Start Text

Friday 31 January 2014

The Magician

Main pal do pal ka shayar hoon

 Pal do pal meri kahani hai

 Pal do pal meri hasti hai

 Pal do pal meri jawani hai


For a long time we did not have much literature available on the iconic film personalities of Hindustani cinema. It is difficult to say what was the exact reason for the same but maybe it had something to do with the reading habits of the people and a general lack of critical analysis of the personalities and films with respect to their social and cultural affect. Things however started to change in the last the 10 to 15 years and now we have a regular flow of books on cinema, though of uneven quality. I think Nasreen Munni Kabir’s Guru Dutt-A Life in Cinema (OUP 1996) was amongst the earliest of serious efforts to document the life of an icon of Hindustani cinema.
Akshay Manwani’s book Sahir Ludhianvi: The People’s Poet (Harper Collins 2013) is a welcome recent addition to the list. A book on Sahir, considered by some to be the greatest lyricist ever of Hindustani cinema, was long overdue. Sahir was already an established poet before he came to Bombay in 1949 (his first collection of poems, Talkhiyan, was published in 1943 to critical acclaim) and from 1951 onwards he wrote songs for more than 100 films till his  death in 1981.His best work was in the 50s and 60s (considered to be the golden era for Hindustani film music). His songs for Pyaasa , Naya Daur (both in 1957) and Phir Subah Hogi (1958) firmly established him as a ‘conscience keeper’ for the common man and went a long way in establishing these movies as ‘Classics’ of Hindustani cinema. However, there was much more to Sahir. Be it a romantic number (Hum aapkee ankhon mein from Pyaasa) or a comic song (Sar jo tera chakraye, again from Pyaasa), a bhajan (Allah tero naam from Hum Dono) or a qawwali (Na to karwan kee talaash hain from Barsaat ki Raat) or a patriotic number (Yeh desh hai veer jawanon ka from Naya Daur) - he excelled in all forms. During his time there was formidable talent writing in Bombay including Shailender, Majrooh Sultanpuri, Shakeel Badaiyuni, Kaifi Azmi amongst many other poets. Still, he was able to hold on his own by his sheer talent and depth of his words. Initially in his career, he formed a hit partnership with S D Burman (Baazi, Jaal, Devdas ) but they fell out after the success of Pyaasa (each claiming credit for the success of the film’s music) but  such was Sahir’s talent that he still went on to give memorable songs with the then  less-established  music directors like Ravi and Khayyam.

End Text

- _Stated goal 1_: According to the review, why did Sahir and S D Burman part ways?

Start Information shown

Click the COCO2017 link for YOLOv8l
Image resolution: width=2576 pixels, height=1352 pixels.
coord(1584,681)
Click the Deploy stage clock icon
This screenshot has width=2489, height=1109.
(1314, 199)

End Information shown

- _Stated goal 2_: Reproduce the records above exactly, line for line.

- _Full solution 1_: They fell out after the success of Pyaasa because each claimed credit for the success of the film's music.

- _Full solution 2_:
Click the COCO2017 link for YOLOv8l
Image resolution: width=2576 pixels, height=1352 pixels.
coord(1584,681)
Click the Deploy stage clock icon
This screenshot has width=2489, height=1109.
(1314, 199)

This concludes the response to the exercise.